The answer must consist solely of the lines from the line with "Image resolution: width=1126" to the final line of the data below, reproduced exactly, pictures omitted.

### Task inputs
---

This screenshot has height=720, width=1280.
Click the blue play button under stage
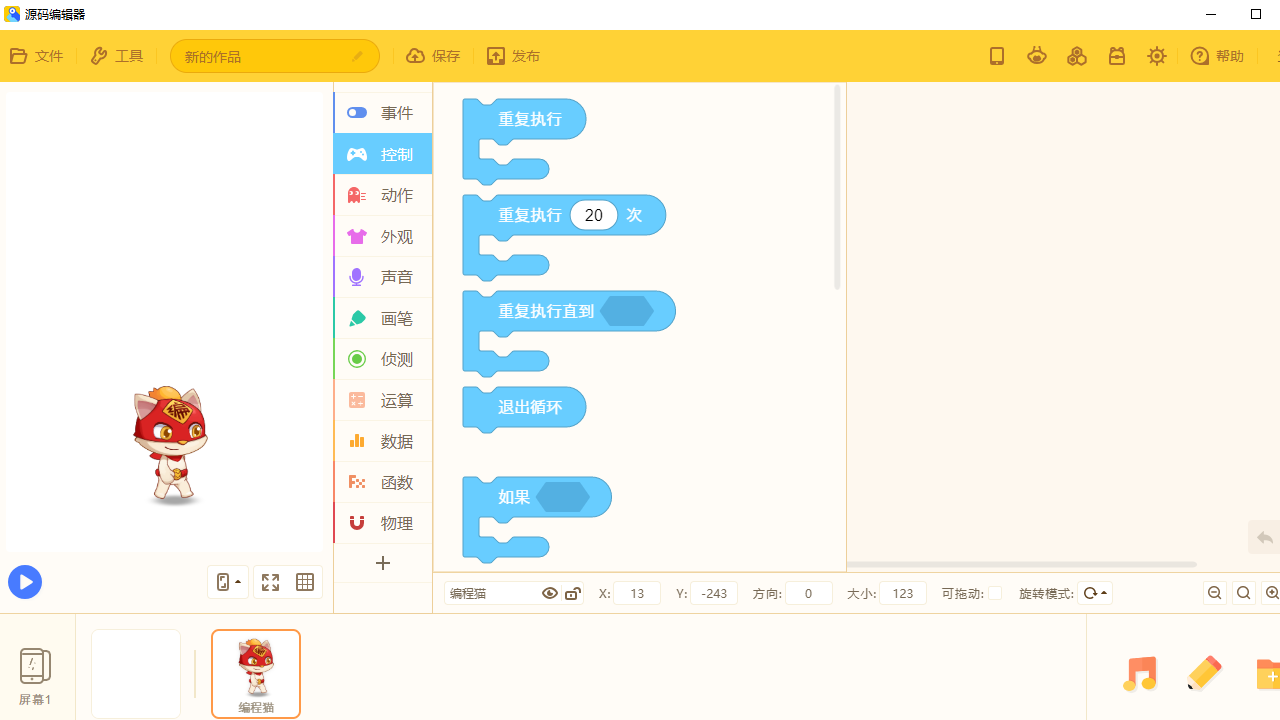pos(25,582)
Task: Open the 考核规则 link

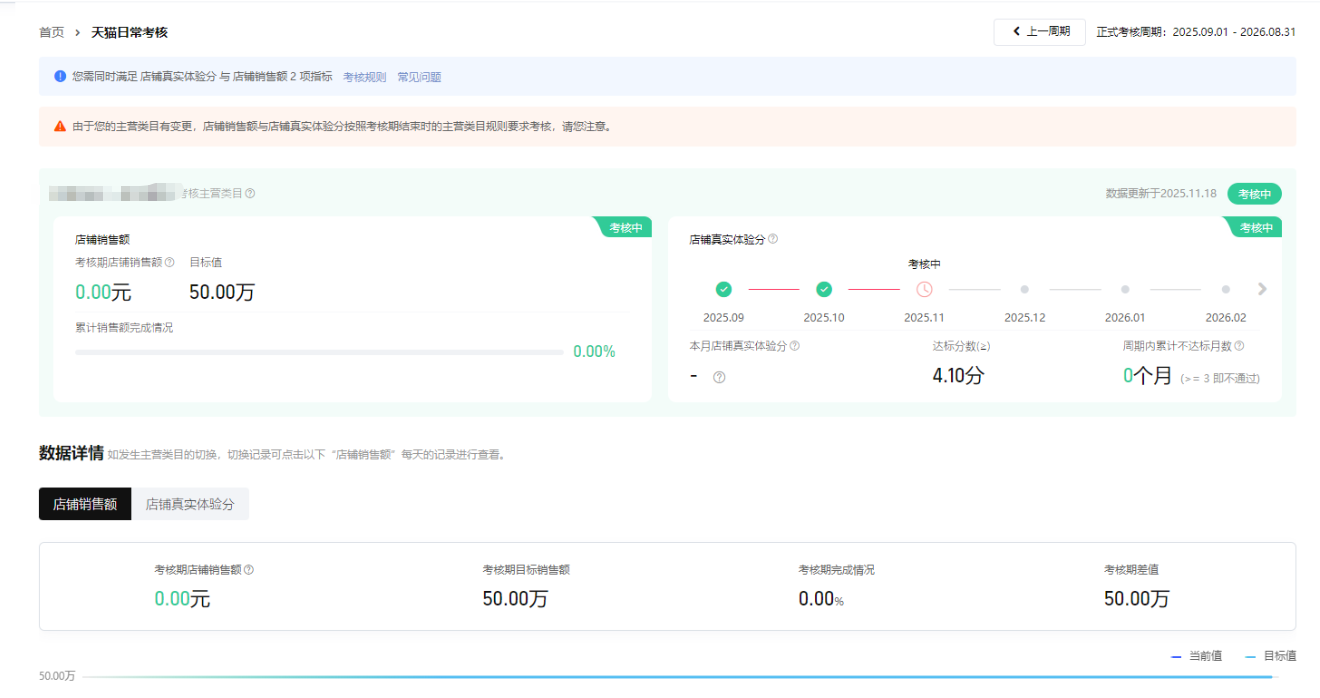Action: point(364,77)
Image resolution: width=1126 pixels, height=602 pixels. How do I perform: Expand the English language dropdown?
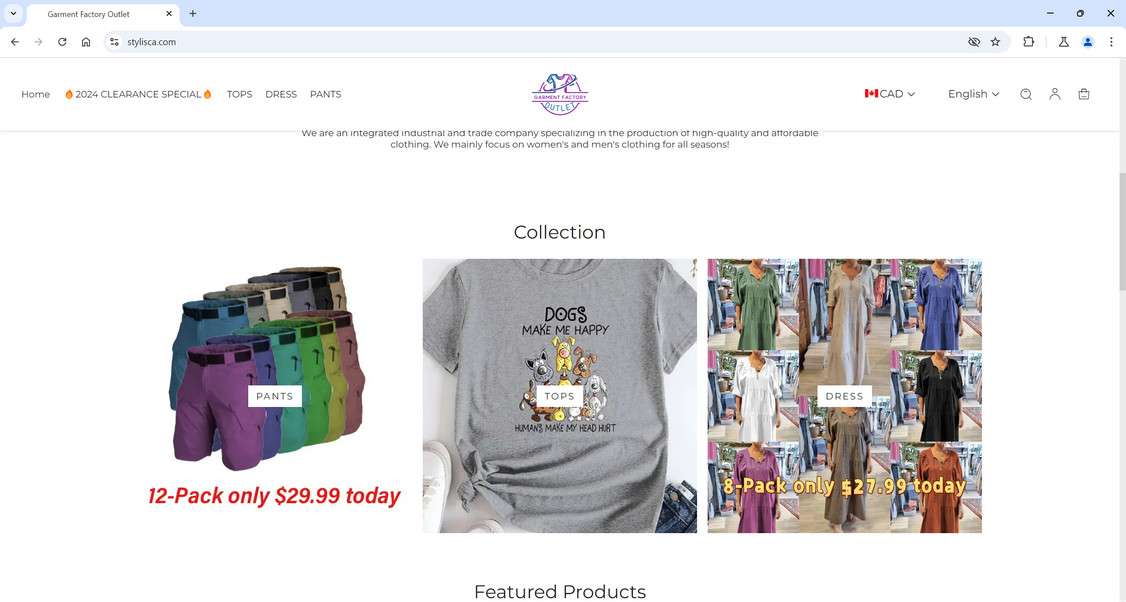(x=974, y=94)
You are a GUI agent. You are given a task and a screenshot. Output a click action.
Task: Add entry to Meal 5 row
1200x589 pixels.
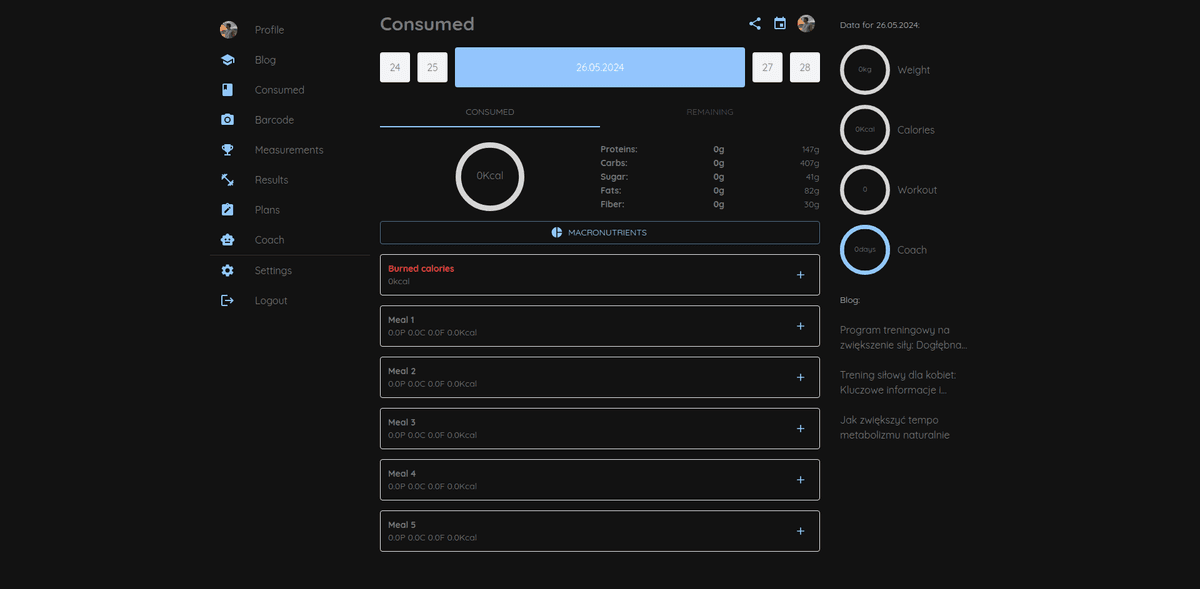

---

### Reply to the task
Image resolution: width=1126 pixels, height=602 pixels. How do I perform: Expand the English language dropdown?
(x=974, y=94)
You are a GUI agent. You are given a task and a screenshot. Output a click action.
Task: Add entry to Meal 5 row
1200x589 pixels.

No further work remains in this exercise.